TAREAS POR REALIZAR
**A.** Sustituya "vivienda propia" por "casa propia" en el pasaje del fragmento que va desde "Por ahí vamos, y" hasta "decidir tener hijos." y transcriba dicho pasaje con el cambio.
**B.** Calcule en cuántas líneas de los registros aparece la cadena "This", distinguiendo entre mayúsculas y minúsculas. Responda únicamente con el número.

FRAGMENTO PARA LEER

—————

Vamos a gozar de una inmediata inestabilidad política con una interesante radicalización de las propuestas, vamos a intentar rearmarnos para mostrar al mundo nuestra incapacidad militar a causa de una guerra que entró en vía muerta hace tiempo y vamos a incrementar para ello unos impuestos que nos paralizan en cuanto a competitividad, nos desarman en cuanto a inversión e innovación y no nos bastan para financiar todos los derechos que no paramos de adjudicarnos a nosotros mismos. Insistiremos, eso sí, en que nuestra visión de la realidad es la única correcta y persistiremos en imponer nuestra matraca a toda una serie de potencias que nos adelantan, en todos los sentidos, a toda velocidad y que cada día nos toman más a chacota. Impondremos, cueste lo que cueste, nuestro concepto del bien a esa inmensa parte de la humanidad a la que le importamos un comino y que no deja de vernos como un anticuado parque de atracciones que incluye entre sus muchas diversiones una que llamamos, precisamente, «antiturismo».

Por ahí vamos, y adelante con los faroles. Tenemos a nuestros jóvenes, cuya educación era nuestra responsabilidad, divididos entre los que pueden permitirse el lujo de constituirse en frágiles víctimas del comportamiento de otros en cuanto a sus problemas de identidad nacional, personal o medioambiental y los que directamente han de apelar a la xenofobia ante una competencia laboral más decidida y mejor dispuesta. Les pedimos que se esfuercen, además, sin posible acceso a una vivienda propia, sin seguridades económicas ni laborales y en un marco de profunda incertidumbre que les condiciona a la hora de decidir tener hijos.

Hemos creado una inmensa dependencia de lo público que impide el más mínimo destello del espíritu emprendedor y que ha deshecho por completo la noción de responsabilidad individual, haciéndonos creer que merecemos todos los derechos sin más esfuerzo que el reclamarlos, ni más deberes que los que nos imponga nuestra propia predilección. Inventamos en Europa, incesantemente, nuevos servicios sociales que parecen servir más para proporcionarnos bonitos trabajos dignos de nuestra altura moral que para resolver ninguno de los problemas que detectamos con tanta perspicacia como impotencia usamos para atajarlos.

—————

DATOS DE LA TAREA
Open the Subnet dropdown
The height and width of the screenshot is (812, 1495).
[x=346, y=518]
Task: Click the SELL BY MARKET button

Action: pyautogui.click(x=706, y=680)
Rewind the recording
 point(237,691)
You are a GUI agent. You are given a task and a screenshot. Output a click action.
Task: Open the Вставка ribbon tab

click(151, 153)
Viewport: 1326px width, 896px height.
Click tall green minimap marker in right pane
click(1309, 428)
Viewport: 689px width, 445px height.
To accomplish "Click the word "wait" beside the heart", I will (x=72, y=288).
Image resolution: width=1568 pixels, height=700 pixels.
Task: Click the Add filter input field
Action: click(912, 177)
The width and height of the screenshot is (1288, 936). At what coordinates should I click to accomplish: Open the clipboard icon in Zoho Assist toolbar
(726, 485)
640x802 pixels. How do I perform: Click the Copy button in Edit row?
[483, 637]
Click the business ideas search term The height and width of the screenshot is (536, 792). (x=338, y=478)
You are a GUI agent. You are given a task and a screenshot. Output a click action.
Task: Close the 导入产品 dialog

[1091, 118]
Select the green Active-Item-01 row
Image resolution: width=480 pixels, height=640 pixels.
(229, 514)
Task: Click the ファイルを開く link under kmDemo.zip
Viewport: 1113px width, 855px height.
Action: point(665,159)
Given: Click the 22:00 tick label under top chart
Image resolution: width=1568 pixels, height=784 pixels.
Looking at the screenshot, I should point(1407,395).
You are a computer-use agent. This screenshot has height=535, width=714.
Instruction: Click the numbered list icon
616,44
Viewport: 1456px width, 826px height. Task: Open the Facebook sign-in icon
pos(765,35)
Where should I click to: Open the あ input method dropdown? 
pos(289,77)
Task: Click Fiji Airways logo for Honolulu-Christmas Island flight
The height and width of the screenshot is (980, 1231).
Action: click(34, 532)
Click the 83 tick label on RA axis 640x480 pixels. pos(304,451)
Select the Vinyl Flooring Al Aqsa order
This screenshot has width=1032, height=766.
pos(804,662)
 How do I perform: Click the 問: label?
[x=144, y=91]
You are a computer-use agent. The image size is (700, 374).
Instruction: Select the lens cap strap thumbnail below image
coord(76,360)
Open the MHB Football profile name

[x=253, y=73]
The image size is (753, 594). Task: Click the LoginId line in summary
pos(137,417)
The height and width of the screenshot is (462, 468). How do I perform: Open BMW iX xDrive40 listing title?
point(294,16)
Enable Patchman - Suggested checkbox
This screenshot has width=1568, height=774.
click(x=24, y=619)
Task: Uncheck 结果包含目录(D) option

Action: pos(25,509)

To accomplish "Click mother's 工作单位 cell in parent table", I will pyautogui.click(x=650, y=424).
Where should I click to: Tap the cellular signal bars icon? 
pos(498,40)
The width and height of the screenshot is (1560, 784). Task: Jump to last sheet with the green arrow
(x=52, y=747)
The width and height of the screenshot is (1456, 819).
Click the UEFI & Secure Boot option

—————

RESPUESTAS DEL EJERCICIO
**A.**
Por ahí vamos, y adelante con los faroles. Tenemos a nuestros jóvenes, cuya educación era nuestra responsabilidad, divididos entre los que pueden permitirse el lujo de constituirse en frágiles víctimas del comportamiento de otros en cuanto a sus problemas de identidad nacional, personal o medioambiental y los que directamente han de apelar a la xenofobia ante una competencia laboral más decidida y mejor dispuesta. Les pedimos que se esfuercen, además, sin posible acceso a una casa propia, sin seguridades económicas ni laborales y en un marco de profunda incertidumbre que les condiciona a la hora de decidir tener hijos.

**B.** 3